# Internetgeschwindigkeit nur am PC extrem langsam?



## MrKachen (5. Juli 2018)

Hallo Forum!

Ich habe seit ein paar Tagen ein Problem. Mit meinem Desktop-PC erreiche ich nur noch Downloadgeschwindigkeiten von ca. 10-13Mbit/s. Und das bei einer 50.000 DSL-Leitung von 1&1. Komisch ist, dass ich mit meinem Laptop eine Downloadgeschwindigkeit von 45-50Mbit/s erreiche. Ich habe mehrere Speedtests durchgeführt (verschiedene Anbieter, verschiedene Uhrzeiten). Mit dem Laptop bin ich über WLAN verbunden, mit dem Desktop-PC habe ich sowohl WLAN (über einen Wlan-USB-Stick) als auch LAN getestet. Der Abstand zum Router ist für Laptop und Desktop-PC gleich. 

Kann das Betriebssystem damit etwas zu tun haben? Laptop: Windows 8, Desktop-PC: Windows 7. Das System auf meinem Desktop-PC ist relativ frisch, vor 2 Wochen habe ich es neu aufgesetzt. Danach ging auch alles ohne Probleme, seit 4 Tagen ca. jedoch ist die Downloadrate so gering. Seitdem wurden keine Programme neu installiert oder deinstalliert. Treiber sind alle aktuell. Ich habe auch mehrere LAN-Kabel getestet. Mit dem LAN-Kabel erreiche ich am Laptop ebenfalls hohe Downloadraten. Das Kabel ist also nicht das Problem ... 

Interessant ist, dass die Uploadrate bei allen Messungen auf beiden Geräten identisch ist, ca. 9-10Mbits/s. (Auf dem Desktop-PC sowohl für WLAN als auch für LAN). 

Woran könnte das liegen? 

LG, Martin


----------



## wuselsurfer (5. Juli 2018)

Gib mal bitte die komplette Hard- und Software des PCs an sowie den Router.


----------



## MrKachen (6. Juli 2018)

CPU: Intel i7 3770k
Mainboard: Asrock Z77 Pro 3
GPU: Nvidia Geforce GTX 1060
RAM: 16GB G.Skill Ripjaws DDR3
HDD: 2x2TB Seagate Baracuda 

Wie genau soll ich die Software angeben? Wie bereits beschrieben ist derzeit eine relativ frische Version von Windows 7 Ultimate 64bit installiert. 
Folgende Programme sind installiert: Steam (sowie etliche Spiele auf der zweiten HDD), Avira Antivir, Office 365, Cubebase 5, OBS Studio, Teamspeak 3, Gimp 2.
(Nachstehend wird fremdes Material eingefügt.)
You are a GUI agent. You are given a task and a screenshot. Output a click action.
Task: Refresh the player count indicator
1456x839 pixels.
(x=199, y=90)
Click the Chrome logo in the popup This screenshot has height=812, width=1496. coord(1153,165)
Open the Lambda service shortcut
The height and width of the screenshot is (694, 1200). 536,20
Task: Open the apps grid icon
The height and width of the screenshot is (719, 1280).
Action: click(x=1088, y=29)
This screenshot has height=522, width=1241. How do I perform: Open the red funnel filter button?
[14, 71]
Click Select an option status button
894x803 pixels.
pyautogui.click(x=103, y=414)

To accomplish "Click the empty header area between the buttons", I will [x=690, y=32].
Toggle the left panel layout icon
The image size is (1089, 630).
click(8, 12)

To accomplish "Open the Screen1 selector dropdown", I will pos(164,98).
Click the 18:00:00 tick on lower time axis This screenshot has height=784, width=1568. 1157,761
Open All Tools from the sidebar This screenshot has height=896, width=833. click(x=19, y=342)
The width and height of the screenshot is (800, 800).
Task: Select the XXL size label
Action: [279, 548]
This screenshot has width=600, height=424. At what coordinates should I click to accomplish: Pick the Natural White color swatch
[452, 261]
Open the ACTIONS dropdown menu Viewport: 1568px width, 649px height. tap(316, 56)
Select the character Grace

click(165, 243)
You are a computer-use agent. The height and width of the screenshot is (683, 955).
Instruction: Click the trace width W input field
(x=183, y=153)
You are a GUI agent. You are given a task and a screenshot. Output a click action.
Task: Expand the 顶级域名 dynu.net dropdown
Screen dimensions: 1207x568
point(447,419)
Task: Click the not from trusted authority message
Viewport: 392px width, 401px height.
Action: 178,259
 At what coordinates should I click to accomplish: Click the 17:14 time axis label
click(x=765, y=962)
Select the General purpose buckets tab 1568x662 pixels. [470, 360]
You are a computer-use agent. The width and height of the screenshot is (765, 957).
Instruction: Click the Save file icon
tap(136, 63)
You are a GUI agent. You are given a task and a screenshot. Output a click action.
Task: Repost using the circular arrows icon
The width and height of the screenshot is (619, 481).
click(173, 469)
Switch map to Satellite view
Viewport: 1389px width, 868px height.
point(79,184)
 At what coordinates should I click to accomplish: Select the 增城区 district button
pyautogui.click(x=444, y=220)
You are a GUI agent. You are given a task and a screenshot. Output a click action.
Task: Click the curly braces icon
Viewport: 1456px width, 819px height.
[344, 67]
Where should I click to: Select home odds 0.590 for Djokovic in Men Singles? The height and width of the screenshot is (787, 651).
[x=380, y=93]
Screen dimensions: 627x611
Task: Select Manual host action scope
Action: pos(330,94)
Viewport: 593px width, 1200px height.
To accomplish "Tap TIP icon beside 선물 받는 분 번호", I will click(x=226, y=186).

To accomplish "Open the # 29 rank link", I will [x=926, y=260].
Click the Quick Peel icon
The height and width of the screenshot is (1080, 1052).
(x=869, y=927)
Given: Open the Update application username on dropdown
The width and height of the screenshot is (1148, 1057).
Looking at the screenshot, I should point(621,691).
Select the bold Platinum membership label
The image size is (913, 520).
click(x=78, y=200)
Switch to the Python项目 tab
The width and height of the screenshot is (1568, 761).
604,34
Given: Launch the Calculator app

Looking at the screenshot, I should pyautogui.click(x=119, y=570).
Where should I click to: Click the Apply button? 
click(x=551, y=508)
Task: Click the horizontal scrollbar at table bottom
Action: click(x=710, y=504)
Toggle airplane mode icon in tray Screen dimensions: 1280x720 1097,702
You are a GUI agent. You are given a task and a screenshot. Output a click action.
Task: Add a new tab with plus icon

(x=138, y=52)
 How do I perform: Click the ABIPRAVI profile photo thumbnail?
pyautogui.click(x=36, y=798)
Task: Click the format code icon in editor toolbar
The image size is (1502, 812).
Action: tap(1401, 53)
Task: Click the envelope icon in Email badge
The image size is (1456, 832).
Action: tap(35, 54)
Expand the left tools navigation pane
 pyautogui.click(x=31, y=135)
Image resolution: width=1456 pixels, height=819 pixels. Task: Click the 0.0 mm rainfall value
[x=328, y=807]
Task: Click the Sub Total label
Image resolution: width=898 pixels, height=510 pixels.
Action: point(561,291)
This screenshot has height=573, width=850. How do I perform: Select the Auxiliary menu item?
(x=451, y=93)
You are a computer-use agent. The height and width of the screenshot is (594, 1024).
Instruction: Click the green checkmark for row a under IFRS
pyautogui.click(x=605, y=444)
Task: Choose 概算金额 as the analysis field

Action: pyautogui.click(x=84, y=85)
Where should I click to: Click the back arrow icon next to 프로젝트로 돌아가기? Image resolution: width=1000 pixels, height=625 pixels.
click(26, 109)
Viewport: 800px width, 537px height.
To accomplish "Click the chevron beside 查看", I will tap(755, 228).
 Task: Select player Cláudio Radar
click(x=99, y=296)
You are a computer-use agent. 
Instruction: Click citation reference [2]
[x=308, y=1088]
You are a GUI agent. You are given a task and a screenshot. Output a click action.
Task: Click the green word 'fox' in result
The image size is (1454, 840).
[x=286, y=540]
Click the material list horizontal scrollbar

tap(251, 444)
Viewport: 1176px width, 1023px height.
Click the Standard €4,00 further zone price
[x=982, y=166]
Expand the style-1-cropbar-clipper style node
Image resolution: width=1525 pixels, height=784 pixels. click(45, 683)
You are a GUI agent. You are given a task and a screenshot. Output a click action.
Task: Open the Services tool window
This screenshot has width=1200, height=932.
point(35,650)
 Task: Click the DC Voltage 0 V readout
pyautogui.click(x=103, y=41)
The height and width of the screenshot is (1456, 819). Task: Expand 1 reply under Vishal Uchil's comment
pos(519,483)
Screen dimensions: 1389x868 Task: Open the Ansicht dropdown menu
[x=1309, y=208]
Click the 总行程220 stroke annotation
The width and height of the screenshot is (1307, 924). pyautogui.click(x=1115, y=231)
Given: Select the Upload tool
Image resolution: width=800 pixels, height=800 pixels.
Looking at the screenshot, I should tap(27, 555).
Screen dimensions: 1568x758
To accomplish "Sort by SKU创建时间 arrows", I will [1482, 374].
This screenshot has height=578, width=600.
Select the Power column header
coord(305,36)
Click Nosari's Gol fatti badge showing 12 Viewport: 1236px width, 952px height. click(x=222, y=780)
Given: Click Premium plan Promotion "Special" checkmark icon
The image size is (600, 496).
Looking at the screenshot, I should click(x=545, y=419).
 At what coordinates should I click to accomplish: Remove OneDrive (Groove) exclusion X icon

Beim Router handelt es sich um eine Fritzbox 7560. Firmware (06.92) ist aktuell.


----------



## wuselsurfer (6. Juli 2018)

MrKachen schrieb:


> Wie genau soll ich die Software angeben? Wie bereits beschrieben ist derzeit eine relativ frische Version von Windows 7 Ultimate 64bit installiert.


Genau das wollte ich hören. 

An welchem Anschluß der Fritzbox ist der PC angesteckt (1 ... 4)?
Der neueste Treiber für das LAN des Mainboards ist installiert:
ASRock > Z77 Pro3

Ist der PC malwarefrei:
AdwCleaner | heise Download,
Malwarebytes | Kostenlose Software fur Internetsicherheit und Schutz vor Schadsoftware

Wie hoch ist der Ping zur Fritzbox:
Ausführen: cmd als Administrator,
Eingabe ping 192.168.178.1 ?

Wie hoch ist die RAM-Belastung im Leerlauf im Taskmanager?
Laufen viele Programme im Autostart?

Ist die Festplattenindizierung eingeschaltet?

Weshalb hast Du keine SSD im PC?


----------



## Hywelo50 (6. Juli 2018)

Sind auch alle Hintergrundprozesse nichts am ziehen. Zumindest bei WIN 10 schaltet sich der Updater immer von alleine ein und ladet irgendwas im Hintergrund runter. Du kannst das im Taskmanager einfach nachvollziehen. Auch Browserfenster und Programme wie Steam sind für einen Test auf ein Minimum zu reduzieren/komplett eliminieren. Auch andere Geräte sind nach Möglichkeit auszuschalten, nicht das der Laptop ein Update zieht.

Hast du einen Eco Modus in der Fritzbox eingeschaltet. Diese drosselt dann. Jedoch eigentlich nur auf 100MBits.

Ansonsten vl. mal Treiber Updaten. Dazu im Gerätemanager rechts klick auf den Netzwerkchip und auf aktuelle Treiber Prüfen. Das ganze am besten für alle Chipsatztreiber mal machen.
Läuft der WLAN Stick auch über die NIC?


----------



## Matusalem (7. Juli 2018)

Mit dem Windows Ressourcenmonitor prüfen welche Netzwerkverbindungen im Hintergrund aktiv sind. Manchmal (z.B. für Windows Updates) läuft eine Menge Datenverkehr im Hintergrund was natürlich die "messbare" Geschwindigkeit zu dem Zeitpunkt ausbremst. Zum Zeitpunkt der Messung auch sicherstellen, das kein anderes Gerät am Netzwerk aktiv ist und Teil der Netzwerkressourcen verbraucht.

Avira Antivir probeweise deinstallieren. Die Antivirentools klemmen sich auch in den Datenverkehr eines Gerätes. Selten, aber durchaus schon passiert, bremst das die Geschwindigkeit deutlich aus.


----------